Viewing a single comment thread. View all comments

one_eyed_sphinx OP t1_j7tzoiq wrote

>eco

so this is the fine point that I want to understand, what I am trying to optimize with the build is the data transfer time, how much time it takes to load a model from RAM to VRAM. if I have10 models that need 16 GB of VRAM to run, the need to share resources. so I want to "memory hot swap" (I don't know if there is a proper term for it, I found "Bin packing") the models on an incoming request. so the data transfer is somewhat critical in my point of view and as I understand it, only the PCI speed is the bottleneck here, correct me if I'm wrong.

1

suflaj t1_j7u2qyt wrote

You want eco mode to run cooler and more efficient. As I said, the bottleneck is in the GPU, specifically its memory bandwidth, not in whatever the CPU can transfer. Modern CPUs can easily handle 3 high end GPUs at the same time, not just 2.

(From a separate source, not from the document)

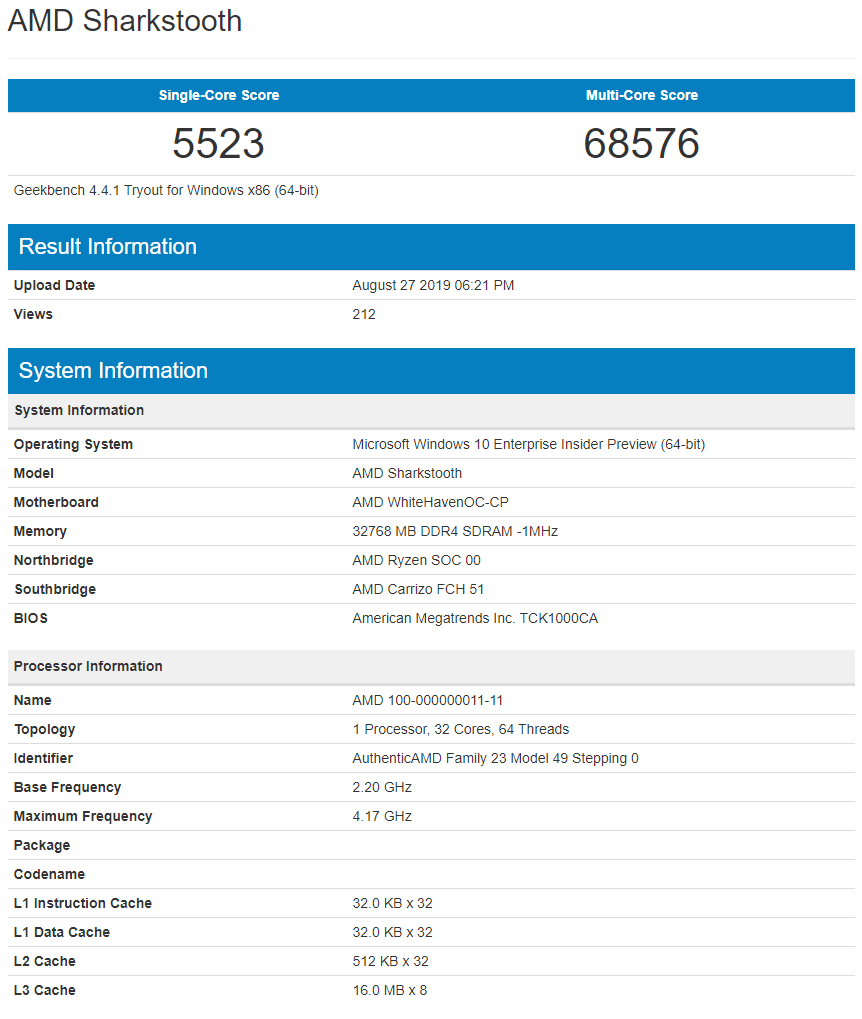
Task: Click the System Information section header
Action: pos(113,370)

PCI speed has not been a bottleneck for several years, and will probably never be a bottleneck again with this form factor of GPUs. The GPU MEMORY is the bottleneck nowadays.

EDIT: And as someone else has said, yeah, you can use fast NVMEs as swap to avoid loading from disk. There used to be Optane for this kind of stuff, but well, that's dead.

2

one_eyed_sphinx OP t1_j7yqh5v wrote

>NVME

yeah, the GPU memory is horible bottleneck. I am trying to find ways to go around it but it doesnt seems there are too many best practices for it. is there a way to use pined memory for faster model data transfer?

1

suflaj t1_j7yr906 wrote

If GPU memory is the bottleneck then there is nothing you can viably do about that. If your GPU can't load the memory faster then you will need to get more rigs and GPUs if you want to speed up the loading in parallel.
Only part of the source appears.